There is a profound irony here. The poor constitute the majority of Nigeria’s voting population—they hold the strongest numerical voting power. Yet their votes, even when cast, “rarely count in producing the leaders that will transform their economic fortunes”. This disconnect breeds disillusionment. As one analysis put it, “The average Nigerian voter has seen promises broken so often that political participation now feels like betrayal of self-interest”.
The Erosion of Democratic Accountability
Perhaps the most insidious effect of poverty on political decision-making is how it undermines democratic accountability. When votes are bought, politicians owe their loyalty not to the electorate but to the financiers who funded their campaigns. Leaders who arrive in office “owing favours to financiers and ward bosses spend their first months paying back those debts through padded contracts, political appointments, and quick, flashy projects that photograph well but fix little”.
The result is a cycle of poor governance and persistent poverty. Citizens sense the stitch-up and either stay home the next time or retreat into ethnic and party strongholds. Over time, “the state becomes less capable, budgets leak, insecurity festers, and the country’s political imagination shrinks to whatever can be traded by the next broker on the next election day”.

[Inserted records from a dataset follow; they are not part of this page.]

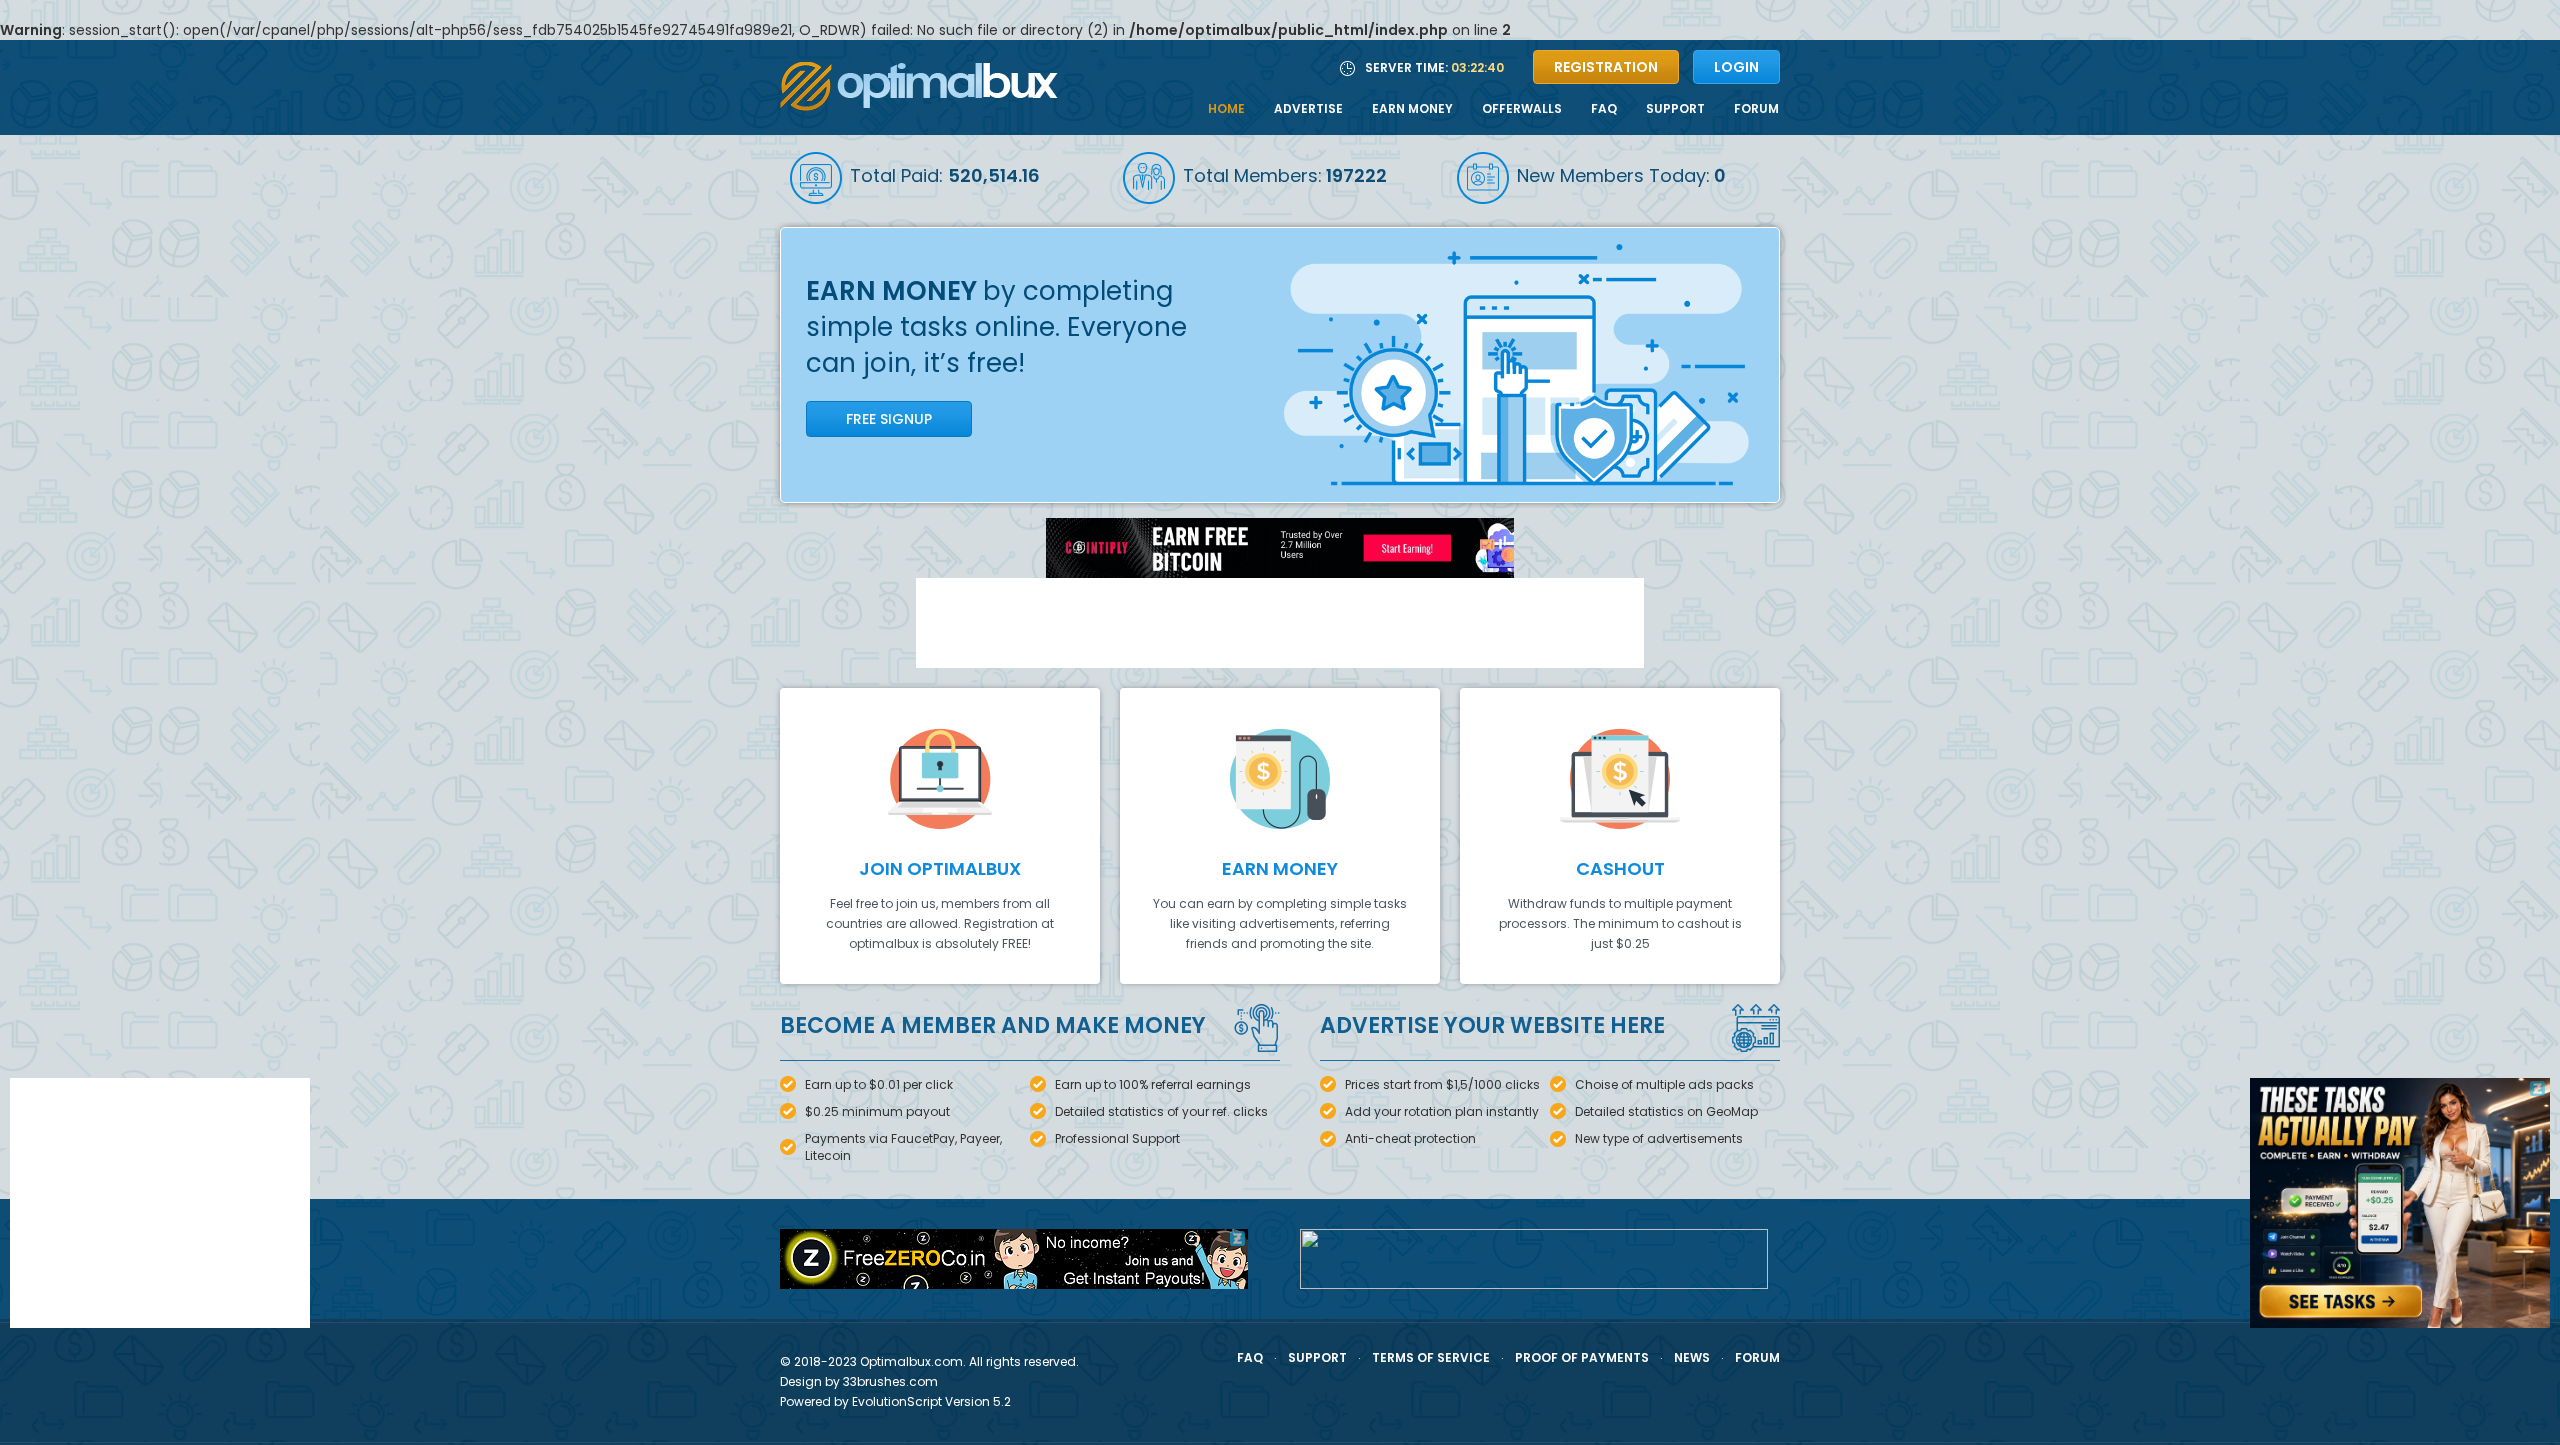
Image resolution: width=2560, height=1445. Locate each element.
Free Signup (889, 419)
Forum (1756, 108)
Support (1675, 108)
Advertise (1308, 108)
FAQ (1604, 108)
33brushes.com (889, 1381)
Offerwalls (1522, 108)
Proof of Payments (1582, 1357)
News (1692, 1357)
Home (1226, 108)
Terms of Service (1431, 1357)
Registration (1606, 67)
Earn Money (1412, 108)
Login (1736, 67)
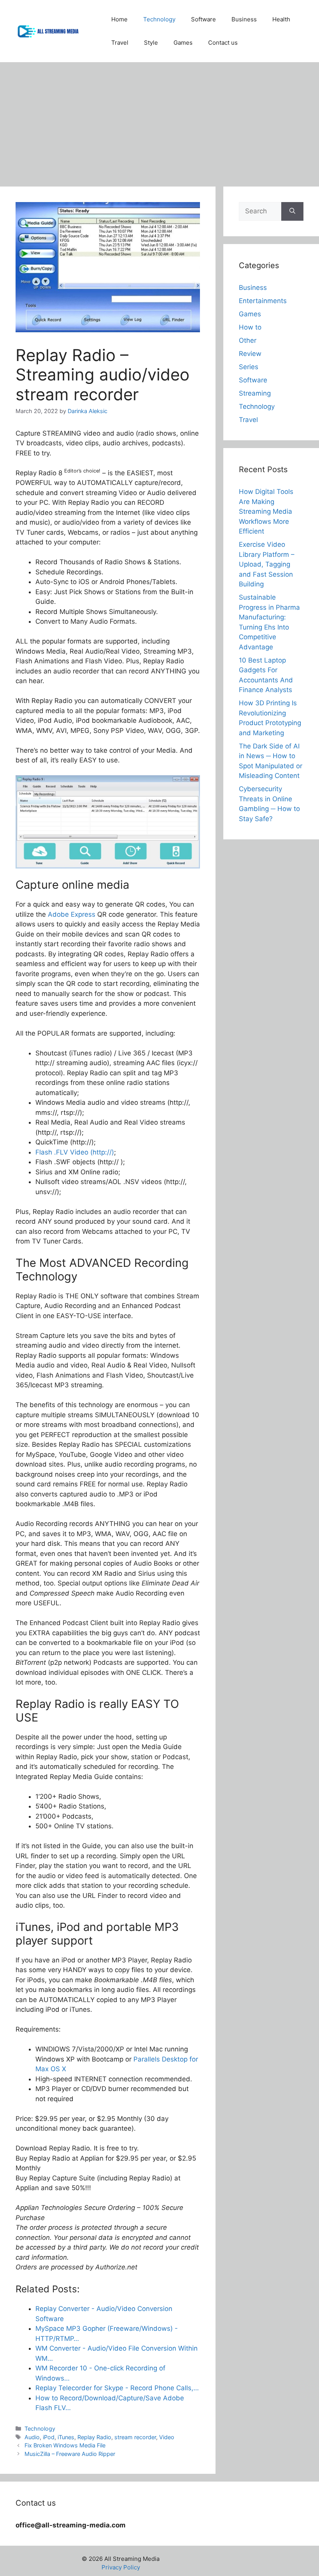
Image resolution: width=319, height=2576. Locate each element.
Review (250, 354)
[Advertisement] (159, 120)
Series (248, 367)
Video (166, 2437)
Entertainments (263, 301)
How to (250, 327)
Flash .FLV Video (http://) (74, 1152)
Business (244, 19)
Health (281, 19)
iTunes (66, 2437)
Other (247, 340)
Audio (32, 2437)
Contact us (223, 42)
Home (119, 19)
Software (203, 19)
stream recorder (135, 2437)
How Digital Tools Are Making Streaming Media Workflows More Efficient (266, 511)
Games (183, 42)
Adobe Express (71, 914)
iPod (48, 2437)
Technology (159, 19)
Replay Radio (94, 2437)
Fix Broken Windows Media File (65, 2445)
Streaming (255, 393)
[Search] (292, 211)
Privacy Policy (121, 2567)
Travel (119, 42)
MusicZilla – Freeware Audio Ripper (70, 2453)
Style (151, 42)
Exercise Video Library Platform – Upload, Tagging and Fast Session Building (266, 564)
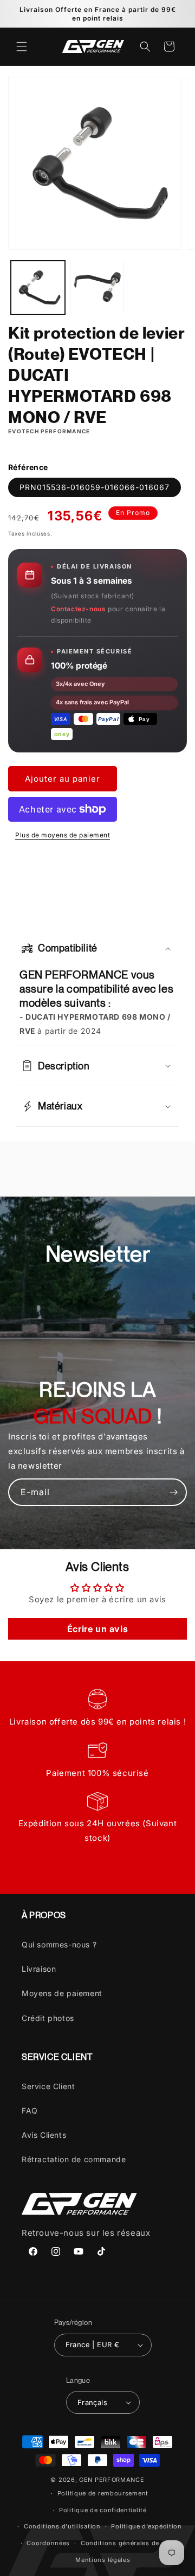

This is not simply a matter of electoral malpractice; it is a fundamental threat to democratic legitimacy. A philosophical study of poverty and democratic participation in Nigeria warns that conducting elections in contexts where poverty severely constrains individual autonomy “distorts the collective will of deprived people”. When survival compels voters to sell their votes, the election results reflect not the will of the people but the depth of their desperation.
A Way Forward
Breaking this cycle requires more than electoral reforms; it demands addressing the underlying economic conditions that make voters vulnerable. As HURIWA has argued, “Temporary handouts cannot replace long-term investments in jobs, education, healthcare and social protection”. The group insists that “fixing the economy is the only way to safeguard the democratic will of the people”.
Strengthening electoral institutions is also critical. The Independent National Electoral Commission (INEC) must be empowered to prosecute vote buying cases publicly and promptly, as has been done in countries like Brazil. Civic education must help voters understand that selling their vote is not just a personal choice but a collective act that undermines the democratic process for everyone.
Yet these measures will only go so far as long as poverty remains pervasive. As long as 139 million Nigerians struggle to meet their basic needs, the promise of immediate relief will continue to outweigh the abstract ideal of democratic accountability. The challenge for Nigeria’s democracy is not just to hold free and fair elections, but to create conditions in which voters can afford to make political decisions based on something other than hunger.